OAB Afogados da Ingazeira reage à prisão de advogada em Goiânia: “Atrocidade contra a classe”

Presidente da Comissão de Prerrogativas, Petrônio Maia, classifica ato como ilegal por violar o Estatuto da Advocacia e a imunidade profissional

A subseccional da OAB de Afogados da Ingazeira manifestou forte repúdio à prisão da advogada Áricka Cunha, ocorrida dentro de seu escritório em Goiânia. Em vídeo divulgado nas redes sociais, o presidente da Comissão de Prerrogativas local, Petrônio Maia, denunciou o que chamou de “agressão injusta” e destacou as ilegalidades cometidas durante a ação policial conduzida por um delegado da Polícia Civil de Goiás.

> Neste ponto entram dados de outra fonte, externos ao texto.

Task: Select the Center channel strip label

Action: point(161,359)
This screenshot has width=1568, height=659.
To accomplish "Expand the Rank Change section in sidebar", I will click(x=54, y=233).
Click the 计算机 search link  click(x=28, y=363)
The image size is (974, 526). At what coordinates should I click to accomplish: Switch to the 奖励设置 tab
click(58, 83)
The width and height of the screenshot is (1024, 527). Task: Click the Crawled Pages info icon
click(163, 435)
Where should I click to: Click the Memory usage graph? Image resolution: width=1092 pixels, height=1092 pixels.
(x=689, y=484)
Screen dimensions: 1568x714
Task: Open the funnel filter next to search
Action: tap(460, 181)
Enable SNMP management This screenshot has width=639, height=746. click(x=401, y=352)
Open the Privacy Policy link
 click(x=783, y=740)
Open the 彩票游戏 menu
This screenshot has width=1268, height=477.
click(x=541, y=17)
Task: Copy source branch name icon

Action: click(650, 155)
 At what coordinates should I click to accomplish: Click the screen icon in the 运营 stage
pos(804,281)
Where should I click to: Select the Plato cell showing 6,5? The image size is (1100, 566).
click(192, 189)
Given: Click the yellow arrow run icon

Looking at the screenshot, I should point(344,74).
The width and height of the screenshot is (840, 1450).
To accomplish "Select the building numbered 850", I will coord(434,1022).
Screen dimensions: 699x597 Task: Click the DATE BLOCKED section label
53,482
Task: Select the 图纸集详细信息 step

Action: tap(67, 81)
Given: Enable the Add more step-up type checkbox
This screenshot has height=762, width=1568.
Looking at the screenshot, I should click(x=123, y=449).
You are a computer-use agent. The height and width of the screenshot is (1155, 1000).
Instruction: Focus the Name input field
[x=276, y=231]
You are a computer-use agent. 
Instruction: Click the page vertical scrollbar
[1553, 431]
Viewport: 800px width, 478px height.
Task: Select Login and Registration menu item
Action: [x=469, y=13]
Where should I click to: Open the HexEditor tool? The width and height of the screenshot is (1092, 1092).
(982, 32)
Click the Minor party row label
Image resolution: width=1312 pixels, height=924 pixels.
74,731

De acordo com o relato, a advogada teria sido presa em flagrante e algemada sob a acusação de difamação contra a autoridade policial. Para Petrônio Maia, o ato fere frontalmente a legislação federal que protege o exercício da profissão no Brasil.

Violações ao Estatuto da Advocacia

O representante da OAB de Afogados da Ingazeira fundamentou sua indignação em preceitos da Lei Federal nº 8.906/94, que garante prerrogativas indispensáveis para que o advogado possa defender seus clientes sem temor de retaliações:

  • Imunidade à Prisão: Maia ressaltou que um advogado só pode ser preso no exercício da função em caso de flagrante de crime inafiançável. Como a difamação é um crime afiançável, a prisão seria nula.
  • Inviolabilidade do Escritório: O local de trabalho do advogado é protegido por lei. A entrada da autoridade para efetuar uma prisão sem os requisitos legais é considerada uma invasão às garantias da classe.
  • Ausência de Notificação: A autoridade policial tem o dever de dar ciência imediata à OAB sobre a prisão de qualquer advogado. Segundo Petrônio, a omissão desse rito no caso da Dra. Áricka reforça a ilegalidade do procedimento.

Unificação da Classe em Âmbito Nacional

Em sua fala, Petrônio Maia fez um apelo à união de todos os advogados do país, reforçando que o ataque a uma prerrogativa em qualquer estado atinge a instituição como um todo.

“Nesse momento, não existe OAB local ou OAB Goiás; existe a Ordem dos Advogados do Brasil, que deve se unir para repelir essa injusta agressão”, afirmou o advogado.

O presidente da comissão encerrou prestando solidariedade direta à colega goiana, garantindo que a instituição tomará as providências cabíveis para punir os excessos e restaurar a legalidade. “Doutora, você não está sozinha. A OAB tomará providências com certeza”, concluiu.

O que diz a Lei (Prerrogativas do Advogado)

GarantiaDescrição Legal
InviolabilidadeEscritório, arquivos e comunicações são protegidos por sigilo profissional.
Prisão em FlagranteSó permitida por crime inafiançável se relacionado ao exercício da profissão.
Presença da OABDireito de ter um representante da Ordem acompanhando qualquer auto de prisão.
Sala de Estado MaiorDireito de não ser recolhido preso antes de sentença transitada em julgado, senão em sala especial.